While they represent the fastest growing segment of the population, only 4.6 percent of adults over the age of seventy utilize chiropractic care [57]. Studies involving chiropractic care as a treatment option for balance problems in this age cohort also remain under represented [1],[25]. There remain important research questions we hope to address in this study. Consistent with the goals of evidence based care, increasing the number of effective patient treatment options is a primary aspect of this study. A direct comparison between chiropractic care and physical therapy outcomes adds to the evidence based guidelines for the geriatric patient. To further define the effectiveness of specific treatments on patient reaction time, postural control, and gait characteristics, multiple functional performance tests and self-report questionnaires were performed.

The strength of this study included well-defined treatment protocols, with equal numbers of participants and gender representation randomized into those groups. The gender allocation in this study was comparable to that of the general geriatric population. Even though LBP was not considered in the randomization process, there were an equal number of participants with LBP in the chiropractic care and physical therapy groups. There was also a comparable distribution of participant comorbidities between the two treatment groups. To ensure consistency of care, all treatments were provided by the same chiropractor and physical therapist, both having previous experience focusing on geriatric care. Considering the advanced age of some participants, completion of all testing sessions was issue. Some potential subjects had difficulty acquiring transportation to and from clinic sites. Older adults who resided in long term care facilities, were home bound, or did not speak English were not represented in this study.

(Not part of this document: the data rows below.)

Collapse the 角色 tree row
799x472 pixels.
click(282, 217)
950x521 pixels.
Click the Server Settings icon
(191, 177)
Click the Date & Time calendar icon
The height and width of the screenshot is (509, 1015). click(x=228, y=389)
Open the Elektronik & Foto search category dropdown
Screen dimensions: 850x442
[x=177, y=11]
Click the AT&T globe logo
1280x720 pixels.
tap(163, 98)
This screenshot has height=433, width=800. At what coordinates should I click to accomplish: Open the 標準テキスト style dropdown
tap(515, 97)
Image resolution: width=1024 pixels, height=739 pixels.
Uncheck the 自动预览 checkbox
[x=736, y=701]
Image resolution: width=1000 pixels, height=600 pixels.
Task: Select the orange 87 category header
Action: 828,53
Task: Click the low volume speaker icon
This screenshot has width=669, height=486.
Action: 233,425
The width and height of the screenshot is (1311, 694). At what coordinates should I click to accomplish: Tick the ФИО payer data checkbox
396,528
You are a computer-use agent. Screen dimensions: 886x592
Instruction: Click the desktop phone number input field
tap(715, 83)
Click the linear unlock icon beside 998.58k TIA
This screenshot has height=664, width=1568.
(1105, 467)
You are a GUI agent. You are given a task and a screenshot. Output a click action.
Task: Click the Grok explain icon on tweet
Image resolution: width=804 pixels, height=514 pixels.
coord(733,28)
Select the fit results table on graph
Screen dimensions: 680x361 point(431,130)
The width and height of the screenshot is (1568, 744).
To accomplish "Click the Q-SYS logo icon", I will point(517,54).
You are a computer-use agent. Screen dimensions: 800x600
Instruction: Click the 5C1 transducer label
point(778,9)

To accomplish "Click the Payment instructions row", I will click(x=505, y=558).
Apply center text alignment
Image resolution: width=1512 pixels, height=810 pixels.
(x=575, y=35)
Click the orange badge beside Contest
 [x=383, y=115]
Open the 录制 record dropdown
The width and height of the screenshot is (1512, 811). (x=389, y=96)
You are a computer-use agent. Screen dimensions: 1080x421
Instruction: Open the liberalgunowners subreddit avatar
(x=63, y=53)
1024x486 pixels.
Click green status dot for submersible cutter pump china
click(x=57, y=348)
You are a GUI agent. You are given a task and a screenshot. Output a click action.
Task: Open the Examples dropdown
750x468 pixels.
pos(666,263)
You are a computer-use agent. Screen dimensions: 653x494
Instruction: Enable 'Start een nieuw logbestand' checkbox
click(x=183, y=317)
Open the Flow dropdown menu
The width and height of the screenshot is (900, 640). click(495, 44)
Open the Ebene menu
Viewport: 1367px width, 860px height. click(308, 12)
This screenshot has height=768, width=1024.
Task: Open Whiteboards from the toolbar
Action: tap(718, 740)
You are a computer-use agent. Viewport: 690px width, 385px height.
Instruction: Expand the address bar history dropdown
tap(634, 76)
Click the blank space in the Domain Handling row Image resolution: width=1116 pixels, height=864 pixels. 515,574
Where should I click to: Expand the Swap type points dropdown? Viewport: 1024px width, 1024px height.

Many novel therapies and rehabilitation techniques involving older adults with postural control problems are of unknown effectiveness and warrant further investigation [55]. This randomized controlled clinical trial compared chiropractic and physical therapy for older adults with balance problems and with or without low back pain.

Conclusion

The methodology and patient demographics from a 4-year prospective, randomized controlled double blinded clinical trial is presented. This study evaluated chiropractic or physical therapy as a treatment for geriatric patients with balance disorders and with or without low back pain.

Consent

Written informed consent was obtained from all study participants. University ethics committee approval was obtained for this study.

Authors' contributions

All authors contributed to this clinical trial and the manuscript. DE is the study principal investigator and program director. DE, JF & TM contributed to the study design. DE and KS reviewed the literature and created the first manuscript draft, TM was responsible for analysis and interpretation of data. All authors provided critical review and approved the final manuscript.